I wondered if the reason I am in this field is actually an extension of my love of listening to beautiful music, not really because I adore participating in its creation. This love has many physical and emotional side effects, mostly positive, but some negative, and I have frequently wondered if they are always an asset for the purpose of performing. Tonight I may have found a way through that question. It’s about passion. Finding my true passionate nature. It seems to be possible that my passion for letting music wash through me in fact touches a different part of my soul than the art of playing.

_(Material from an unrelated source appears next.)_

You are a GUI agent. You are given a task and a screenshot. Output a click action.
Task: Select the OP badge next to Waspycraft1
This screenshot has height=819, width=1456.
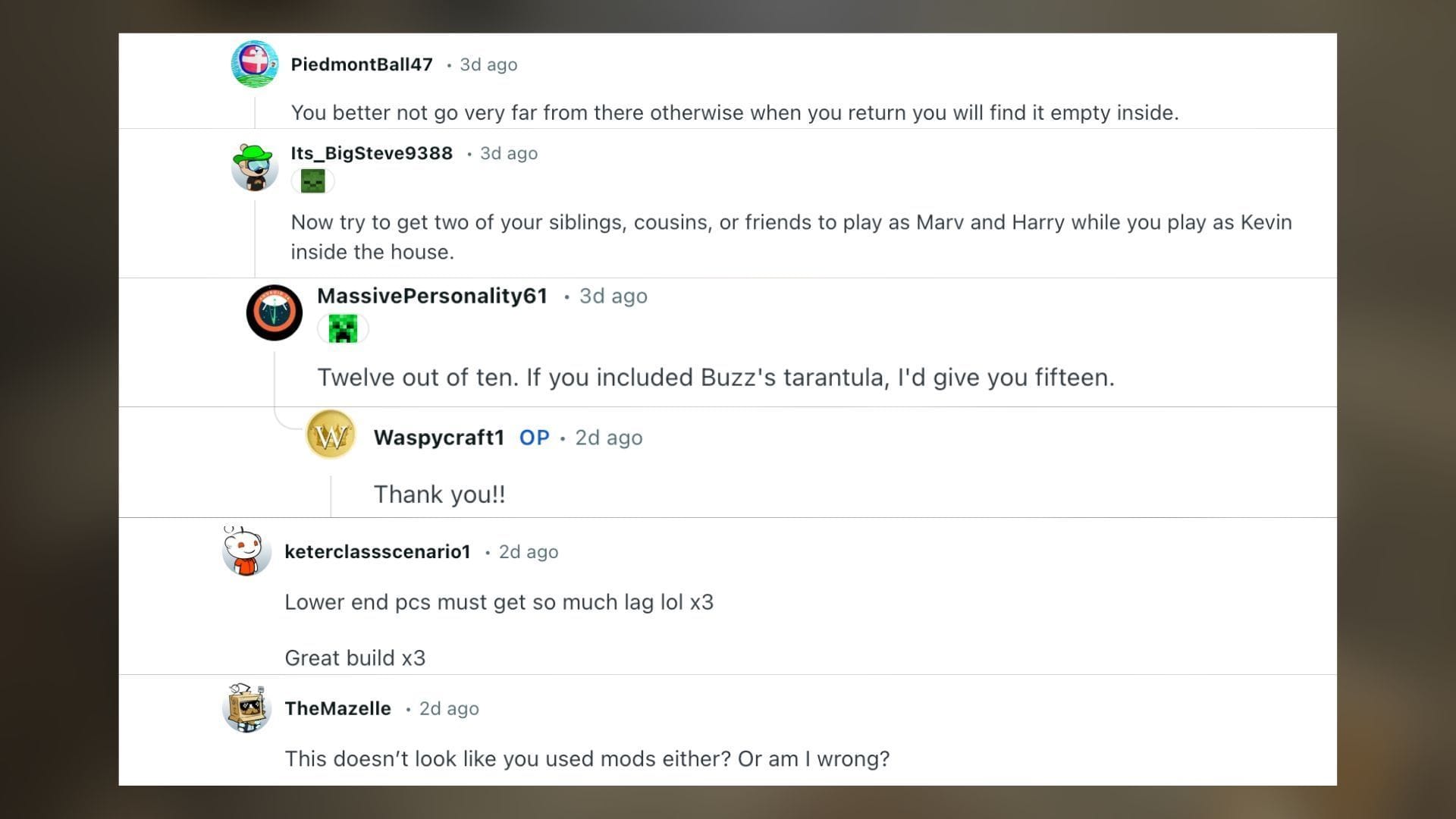click(534, 438)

At the moment when these ideas streamed through my consciousness, something changed. It’s ironic, because the thought of quitting opened up something in myself that was trapped when I was supposedly sustaining my level of dedication, feeling I would never quit.

I have been trying to raise the bar on my overall level of well-being and happiness. Tonight was one of those nights where I felt the price was too high. The pain outweighed the pleasure. It’s possible that having now experienced the musical differentiation described here, I may find a way to live in tenuous balance with this art and craft.

Jumpy

Fits and starts. All or nothing. And when I say nothing, I mean, nothing. I probably mean the all part too. All or nothing. Do I have any choice in the matter? Will I forever be trapped, imprisoned, in this manner of existence? How many years left do I have to try to make some headway in another direction? I’m 44. I’m 44. If I live to 94, that would be a miracle. Largely due to this problem of which I speak/write. Let’s say, for the sake of argument, I live to 94. That is indeed 50 years. Is that really a long time? Hmmm? Let’s be honest. Not really. Unless I do something with them. Those years. One year passes. It passes. I can mark it in a variety of ways. The passing of Cody’s birthdays, the passing of my birthdays, the passing of calendar years, the passing of orchestra seasons. Anniversaries. Summer festivals recurring. All these things mark a year. How do I gauge my imprint over the course of that year? How do I gauge my progress, my growth, my accomplishments? This is one of the ways. By working on myself. I can see and sense if I have come any closer to being able to reach a higher level of myself. Of being.

Does this qualify as fourth step work? I feel, yes. I think honesty seems to lie at the heart of the program. This is how I express my honest self.

Landing

Venting. Airing. Not trapping. Not contracting. Living. Loving. Being surrounded. Being alone. Being inhibited.
I’m like a moth. Involuntarily drawn to things. Drawn away from the truth, drawn to vacuousness. I exist in hieroglyphics. I am nomenclature.
No. Don’t. If you doubt it, then go.
A lack of discipline. Of all things! Difficulty integrating ideas coming from different directions. Assimilating. Star Trek put a bad spin on assimilation. Ha. Is compartmentalizing so great though? The right hand doesn’t know what the left hand is doing.
Everything I do erroneously is for safety. For protection. Ha. Maybe I’m just protecting myself from being alive. I am nearing death. Here I come! How bloody ironic. To think I have any say in death’s inevitability. I remember thinking that Buddhism seemed obsessed with the subject of death. But isn’t religion generally like that? Is Judaism? Depends which denomination. But Buddhism seems to be very direct and honest about life and death. Very, very direct.
Since I’m now delving into my religiosity and spirituality, it causes me to notice how other lifelong practicers have journeyed through and beyond questions such as these. It turns out I’ve only just started scratching the surface.
The more I learn, the more I realize how little I know, like Sebok noted.